AS expected, Scottish Borders Council’s executive this week approved plans to run a pilot of three electric cars to undertake local trips for social work teams in the central Borders, writes Andrew Keddie.
As we revealed last week, the council will utilise a £105,000 grant from the Scottish Government for the procurement of low carbon vehicles.
That largesse is based on the scheme paying the running cost difference between an electric car and a conventionally-fuelled model. The grant will also fund the establishment of a small network of charging stations in areas across the Borders that would also be available for use by the general public.
On Tuesday, the executive heard these would, subject to surveys, be situated at three social offices: Rose Lane in Kelso, Abbotsford Road in Galashiels and the old school building in Newtown St Boswells. A further three charging points at the police stations in Peebles, Hawick and Galashiels are also being investigated.
A report from SBC’s fleet manager Jim Martin noted that SBC would contribute £25,000 of the total capital cost of £96,000 for the three cars, while the grant would cover the £34,000 cost of the six charging stations.
Although in this week’s Southern Reporter Iain Taylor takes issue with the cost advantages (see letters on page 9), the report says that beyond clear economic and environmental benefit, financial benefits would also accrue.
The report states: “For the purposes of evaluation, a conventionally powered car would cost £8,500 and the full cost of an equivalent electric car [in this case a Citroen C-Zero] is £33,000, so the subsidy is £23,500 per car.

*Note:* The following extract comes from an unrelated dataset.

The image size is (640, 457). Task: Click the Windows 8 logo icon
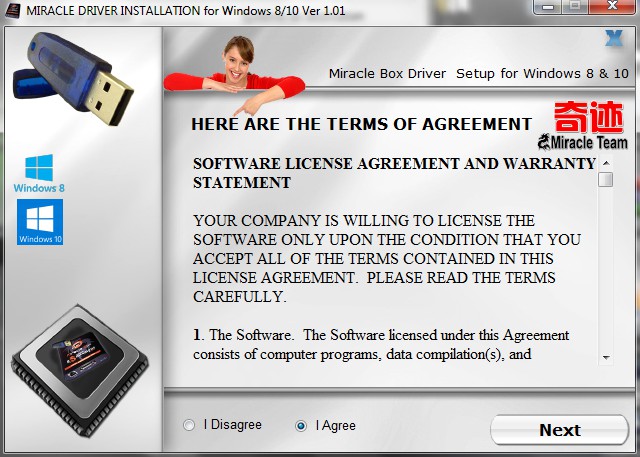39,173
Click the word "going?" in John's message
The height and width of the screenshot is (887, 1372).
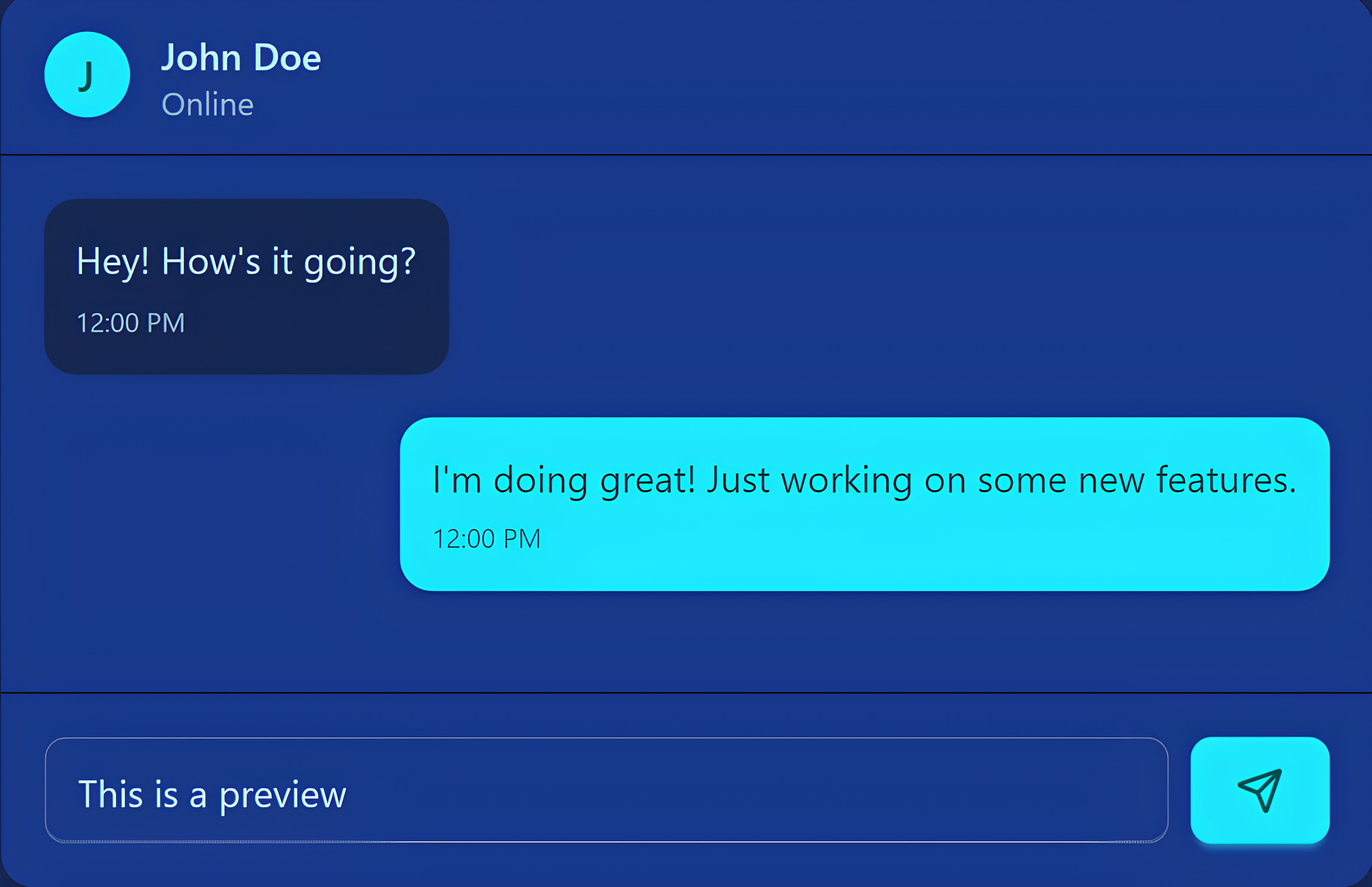pyautogui.click(x=359, y=263)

“The social work department will need to pay £1,700 for maintenance and insurance ... each car would only need to be used for £4,595 per annum to break even based on the difference between the normal mileage cost for car usage of 40p and the average cost of running an electric car which is 3p.
“The potential efficiency on an average single user’s mileage would be £1,085, rising to £3,255 for three cars and £19,530 for the six-year lifespan of the cars.”
The executive unanimously backed the pilot scheme, despite hearing of a range of risks. Drawbacks included low vehicle range – up to 80 miles – a lack of charging stations and the time it takes for a complete charge, which is generally greater than four hours.
It was also reported that there may be resistence from some employees volunteering to use the electric cars because they will see a reduction in payable mileage benefits.
The report says: “This can be mitigated by having the financial benefits to the council explained fully and having an appropriate mileage policy in place.”
An updated report will go to councillors after a year.